# Official Pokemon Battle Discussion Thread



## Blunt (Oct 5, 2013)

This is a discussion thread for the . Post all discussion relevant to _Battling Thread_ battles and/or general Pokemon battling discussion and advice here.


----------



## Charlotte D. Kurisu (Oct 8, 2013)

Well this thread is deader than bug catcher's metapod.


----------



## Charlotte D. Kurisu (Oct 8, 2013)




----------



## Blunt (Oct 8, 2013)

I expect activity to go up when the game comes out.


----------



## Bioness (Oct 20, 2013)

So which MegaPokemon do you think will end up being banned guys?


----------



## BiNexus (Oct 20, 2013)

Mega Blaziken--for the same reasons normal Blaziken was banned, really.

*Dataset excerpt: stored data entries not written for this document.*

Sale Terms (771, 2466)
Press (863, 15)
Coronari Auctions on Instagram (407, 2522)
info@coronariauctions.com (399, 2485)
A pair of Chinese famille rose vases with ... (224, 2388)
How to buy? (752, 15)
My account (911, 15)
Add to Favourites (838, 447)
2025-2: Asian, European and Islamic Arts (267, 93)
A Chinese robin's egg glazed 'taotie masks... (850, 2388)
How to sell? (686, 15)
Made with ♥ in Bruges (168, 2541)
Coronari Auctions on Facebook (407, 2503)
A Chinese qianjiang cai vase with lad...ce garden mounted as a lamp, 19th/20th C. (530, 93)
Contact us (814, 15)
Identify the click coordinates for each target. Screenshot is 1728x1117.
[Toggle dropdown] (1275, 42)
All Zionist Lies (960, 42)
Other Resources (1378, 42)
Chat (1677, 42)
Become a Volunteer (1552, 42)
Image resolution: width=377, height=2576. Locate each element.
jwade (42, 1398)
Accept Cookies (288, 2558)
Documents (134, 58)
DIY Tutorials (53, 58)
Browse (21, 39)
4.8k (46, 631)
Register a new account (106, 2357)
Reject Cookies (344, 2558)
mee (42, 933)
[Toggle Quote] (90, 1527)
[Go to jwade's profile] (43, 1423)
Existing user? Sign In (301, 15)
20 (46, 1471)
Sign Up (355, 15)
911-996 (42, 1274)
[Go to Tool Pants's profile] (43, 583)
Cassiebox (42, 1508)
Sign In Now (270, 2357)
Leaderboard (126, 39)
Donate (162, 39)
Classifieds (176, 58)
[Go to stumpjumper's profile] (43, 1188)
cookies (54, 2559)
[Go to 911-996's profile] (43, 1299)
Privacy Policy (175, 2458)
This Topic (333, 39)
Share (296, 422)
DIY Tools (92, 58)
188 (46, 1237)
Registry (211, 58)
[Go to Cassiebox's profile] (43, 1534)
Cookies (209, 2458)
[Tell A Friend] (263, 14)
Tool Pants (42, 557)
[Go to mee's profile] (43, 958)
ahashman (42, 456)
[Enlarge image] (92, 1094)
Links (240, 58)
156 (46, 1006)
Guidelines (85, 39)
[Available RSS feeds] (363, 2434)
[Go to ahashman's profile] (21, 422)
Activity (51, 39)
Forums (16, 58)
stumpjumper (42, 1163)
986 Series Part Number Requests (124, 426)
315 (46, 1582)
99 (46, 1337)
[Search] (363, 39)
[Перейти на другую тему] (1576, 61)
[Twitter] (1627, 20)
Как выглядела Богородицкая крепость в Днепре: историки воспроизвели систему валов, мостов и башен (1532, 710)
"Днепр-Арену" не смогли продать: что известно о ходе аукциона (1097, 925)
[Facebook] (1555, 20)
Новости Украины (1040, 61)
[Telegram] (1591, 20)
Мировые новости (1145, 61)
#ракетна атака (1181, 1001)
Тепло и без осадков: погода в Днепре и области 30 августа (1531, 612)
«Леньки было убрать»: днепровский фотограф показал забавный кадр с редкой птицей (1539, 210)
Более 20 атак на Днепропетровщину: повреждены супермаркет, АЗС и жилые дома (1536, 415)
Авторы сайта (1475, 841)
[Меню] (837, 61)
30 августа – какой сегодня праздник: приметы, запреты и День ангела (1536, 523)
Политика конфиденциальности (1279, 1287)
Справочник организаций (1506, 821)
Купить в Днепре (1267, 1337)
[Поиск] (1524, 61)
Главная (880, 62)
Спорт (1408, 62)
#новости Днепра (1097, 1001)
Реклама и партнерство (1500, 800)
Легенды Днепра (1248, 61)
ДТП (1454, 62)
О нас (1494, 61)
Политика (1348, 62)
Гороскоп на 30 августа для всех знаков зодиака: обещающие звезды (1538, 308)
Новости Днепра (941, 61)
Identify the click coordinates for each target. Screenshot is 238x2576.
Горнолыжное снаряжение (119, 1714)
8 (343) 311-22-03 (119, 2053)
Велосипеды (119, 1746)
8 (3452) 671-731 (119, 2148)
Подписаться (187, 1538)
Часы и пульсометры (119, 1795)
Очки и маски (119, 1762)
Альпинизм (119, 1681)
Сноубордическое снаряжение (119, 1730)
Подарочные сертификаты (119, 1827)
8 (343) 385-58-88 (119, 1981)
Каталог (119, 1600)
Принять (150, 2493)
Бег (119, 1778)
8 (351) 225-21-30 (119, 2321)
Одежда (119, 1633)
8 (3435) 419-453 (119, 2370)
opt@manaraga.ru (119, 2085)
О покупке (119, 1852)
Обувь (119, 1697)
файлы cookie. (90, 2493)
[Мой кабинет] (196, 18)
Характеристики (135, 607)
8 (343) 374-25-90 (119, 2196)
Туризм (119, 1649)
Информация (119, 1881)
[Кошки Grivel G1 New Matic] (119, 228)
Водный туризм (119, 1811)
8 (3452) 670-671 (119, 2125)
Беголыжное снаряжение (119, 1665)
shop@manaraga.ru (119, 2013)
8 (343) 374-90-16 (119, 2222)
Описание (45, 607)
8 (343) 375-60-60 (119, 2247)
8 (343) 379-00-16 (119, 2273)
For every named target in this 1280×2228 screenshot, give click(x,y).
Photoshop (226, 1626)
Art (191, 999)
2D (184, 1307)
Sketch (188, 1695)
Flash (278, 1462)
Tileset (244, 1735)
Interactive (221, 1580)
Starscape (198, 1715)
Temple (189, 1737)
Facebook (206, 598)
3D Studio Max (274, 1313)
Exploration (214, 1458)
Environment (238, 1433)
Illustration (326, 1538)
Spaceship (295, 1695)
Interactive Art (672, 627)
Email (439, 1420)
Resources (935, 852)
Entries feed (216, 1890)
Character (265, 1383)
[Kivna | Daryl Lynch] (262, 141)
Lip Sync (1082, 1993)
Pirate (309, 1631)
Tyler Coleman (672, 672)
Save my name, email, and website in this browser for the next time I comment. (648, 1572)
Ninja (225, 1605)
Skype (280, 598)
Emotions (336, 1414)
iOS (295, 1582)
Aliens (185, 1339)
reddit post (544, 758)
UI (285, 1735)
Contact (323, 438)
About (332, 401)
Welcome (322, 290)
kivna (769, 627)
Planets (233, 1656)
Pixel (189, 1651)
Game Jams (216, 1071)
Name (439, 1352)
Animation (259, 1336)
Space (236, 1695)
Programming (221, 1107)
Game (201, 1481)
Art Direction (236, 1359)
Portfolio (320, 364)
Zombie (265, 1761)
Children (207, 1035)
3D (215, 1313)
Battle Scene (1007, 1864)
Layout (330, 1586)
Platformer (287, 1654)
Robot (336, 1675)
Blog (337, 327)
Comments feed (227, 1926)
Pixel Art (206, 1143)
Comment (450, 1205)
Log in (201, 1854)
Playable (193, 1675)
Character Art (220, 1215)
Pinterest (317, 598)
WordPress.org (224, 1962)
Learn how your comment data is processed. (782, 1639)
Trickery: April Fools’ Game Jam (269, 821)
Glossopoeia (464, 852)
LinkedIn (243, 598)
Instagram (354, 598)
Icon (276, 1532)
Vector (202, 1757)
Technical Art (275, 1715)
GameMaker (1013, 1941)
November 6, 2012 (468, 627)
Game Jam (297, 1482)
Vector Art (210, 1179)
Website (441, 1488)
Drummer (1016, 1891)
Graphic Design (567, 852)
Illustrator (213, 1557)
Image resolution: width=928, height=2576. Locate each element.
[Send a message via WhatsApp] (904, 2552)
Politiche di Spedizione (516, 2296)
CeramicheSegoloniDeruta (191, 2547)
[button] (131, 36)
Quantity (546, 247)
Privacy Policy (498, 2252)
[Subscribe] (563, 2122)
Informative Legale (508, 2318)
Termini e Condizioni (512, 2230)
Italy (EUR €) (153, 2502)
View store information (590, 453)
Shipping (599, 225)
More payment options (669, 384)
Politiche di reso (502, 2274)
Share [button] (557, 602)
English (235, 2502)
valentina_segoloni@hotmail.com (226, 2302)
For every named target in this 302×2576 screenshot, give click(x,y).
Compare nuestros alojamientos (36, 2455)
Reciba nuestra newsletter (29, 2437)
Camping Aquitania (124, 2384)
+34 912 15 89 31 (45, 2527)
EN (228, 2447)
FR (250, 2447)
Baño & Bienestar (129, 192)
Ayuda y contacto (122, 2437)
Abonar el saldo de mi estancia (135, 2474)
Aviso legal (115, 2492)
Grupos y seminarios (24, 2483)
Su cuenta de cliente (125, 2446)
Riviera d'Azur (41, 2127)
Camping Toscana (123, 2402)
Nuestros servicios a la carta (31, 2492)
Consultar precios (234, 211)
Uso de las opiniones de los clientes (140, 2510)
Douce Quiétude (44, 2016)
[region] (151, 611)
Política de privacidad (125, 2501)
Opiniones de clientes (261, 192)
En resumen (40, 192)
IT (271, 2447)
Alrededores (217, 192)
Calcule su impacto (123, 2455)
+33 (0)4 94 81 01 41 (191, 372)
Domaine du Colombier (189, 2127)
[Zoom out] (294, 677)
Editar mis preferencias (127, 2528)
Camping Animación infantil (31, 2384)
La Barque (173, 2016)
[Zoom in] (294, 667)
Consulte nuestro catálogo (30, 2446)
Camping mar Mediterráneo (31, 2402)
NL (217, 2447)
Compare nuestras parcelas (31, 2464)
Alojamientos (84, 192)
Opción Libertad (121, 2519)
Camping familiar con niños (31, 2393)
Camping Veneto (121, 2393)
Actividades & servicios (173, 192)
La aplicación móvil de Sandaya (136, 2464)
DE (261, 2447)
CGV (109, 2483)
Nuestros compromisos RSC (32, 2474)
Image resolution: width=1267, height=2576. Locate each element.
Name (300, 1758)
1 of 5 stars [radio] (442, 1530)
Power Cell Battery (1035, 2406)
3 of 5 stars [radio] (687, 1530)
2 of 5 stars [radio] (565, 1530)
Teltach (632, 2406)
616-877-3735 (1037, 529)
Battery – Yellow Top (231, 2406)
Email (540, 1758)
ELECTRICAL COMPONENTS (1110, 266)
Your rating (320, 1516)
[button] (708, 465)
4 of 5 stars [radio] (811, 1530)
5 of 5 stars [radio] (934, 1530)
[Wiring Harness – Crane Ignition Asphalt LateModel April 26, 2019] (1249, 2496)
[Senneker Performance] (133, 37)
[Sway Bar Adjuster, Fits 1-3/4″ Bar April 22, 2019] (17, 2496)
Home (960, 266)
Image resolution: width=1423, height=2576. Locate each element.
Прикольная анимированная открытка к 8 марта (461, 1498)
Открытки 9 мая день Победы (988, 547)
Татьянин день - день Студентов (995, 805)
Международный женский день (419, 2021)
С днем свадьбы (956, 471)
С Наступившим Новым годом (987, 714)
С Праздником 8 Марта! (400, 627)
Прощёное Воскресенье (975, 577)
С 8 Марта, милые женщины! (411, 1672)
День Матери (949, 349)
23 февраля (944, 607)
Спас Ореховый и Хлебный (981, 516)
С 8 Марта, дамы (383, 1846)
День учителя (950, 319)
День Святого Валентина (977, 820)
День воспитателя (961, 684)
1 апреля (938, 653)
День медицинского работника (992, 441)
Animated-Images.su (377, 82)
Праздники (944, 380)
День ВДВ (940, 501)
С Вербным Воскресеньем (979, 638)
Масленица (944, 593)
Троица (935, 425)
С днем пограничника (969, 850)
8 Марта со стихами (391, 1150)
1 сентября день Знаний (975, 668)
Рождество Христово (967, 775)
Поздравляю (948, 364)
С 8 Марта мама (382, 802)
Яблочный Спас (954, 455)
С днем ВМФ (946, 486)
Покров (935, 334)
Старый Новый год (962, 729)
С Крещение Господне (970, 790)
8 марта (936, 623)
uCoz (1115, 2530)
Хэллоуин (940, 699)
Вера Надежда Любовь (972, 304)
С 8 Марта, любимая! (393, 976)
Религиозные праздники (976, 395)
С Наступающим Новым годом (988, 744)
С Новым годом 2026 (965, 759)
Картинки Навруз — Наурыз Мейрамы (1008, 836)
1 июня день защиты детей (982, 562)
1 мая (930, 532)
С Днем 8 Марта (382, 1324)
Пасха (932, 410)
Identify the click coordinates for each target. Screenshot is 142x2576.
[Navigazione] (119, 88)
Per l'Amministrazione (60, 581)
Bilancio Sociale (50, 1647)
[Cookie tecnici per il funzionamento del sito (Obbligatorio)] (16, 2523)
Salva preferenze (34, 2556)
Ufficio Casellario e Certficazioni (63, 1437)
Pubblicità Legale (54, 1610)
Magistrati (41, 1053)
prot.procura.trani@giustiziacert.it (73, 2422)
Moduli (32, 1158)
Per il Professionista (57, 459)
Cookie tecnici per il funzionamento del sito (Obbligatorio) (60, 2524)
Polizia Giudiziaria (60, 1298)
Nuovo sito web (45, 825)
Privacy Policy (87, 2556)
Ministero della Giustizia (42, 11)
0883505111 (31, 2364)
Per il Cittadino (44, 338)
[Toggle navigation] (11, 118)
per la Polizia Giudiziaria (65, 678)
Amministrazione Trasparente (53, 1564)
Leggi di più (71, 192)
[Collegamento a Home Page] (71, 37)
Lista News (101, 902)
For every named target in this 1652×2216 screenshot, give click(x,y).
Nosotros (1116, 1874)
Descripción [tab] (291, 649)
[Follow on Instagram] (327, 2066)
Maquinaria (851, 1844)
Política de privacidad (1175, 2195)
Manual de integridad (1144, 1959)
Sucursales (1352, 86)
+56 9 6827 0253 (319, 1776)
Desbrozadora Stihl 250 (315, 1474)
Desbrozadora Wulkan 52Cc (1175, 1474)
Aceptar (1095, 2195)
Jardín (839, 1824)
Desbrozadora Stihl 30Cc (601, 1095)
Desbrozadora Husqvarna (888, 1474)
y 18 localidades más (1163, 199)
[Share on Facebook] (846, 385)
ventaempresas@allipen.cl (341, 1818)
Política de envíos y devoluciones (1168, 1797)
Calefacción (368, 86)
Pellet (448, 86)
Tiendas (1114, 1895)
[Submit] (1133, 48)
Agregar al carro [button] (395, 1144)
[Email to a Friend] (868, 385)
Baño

Ironically, normal Blaziken @ Life Orb has comparable power, so it actually comes down to "do you want moar speed?!?!" However, with infinite sun no longer boosting its Flare Blitz, it may be present in OU for a fashion.

Mega Gengar--Shadow Tag is real. On something this fast and strong, Shadow Tag spells death unless you have godly prediction. I think it'll start off OU and then be kicked off to Uber.

Mega Lucario is the closest to the former two in terms of Uber prospects, but it can be handled pretty easily, and is checked pretty hard (if it doesn't have SD) by Aegislash and a few other things.
----------
Might as well repost this here:

*Defog Buff* 
*Spoiler*: __ 



It now removes entry hazards from both sides of the field. Can be taunted; but not blocked by Ghosts (durr). *Also removes* Dual screens and lowers evasiveness.




Useful defog is now oh so useful.


----------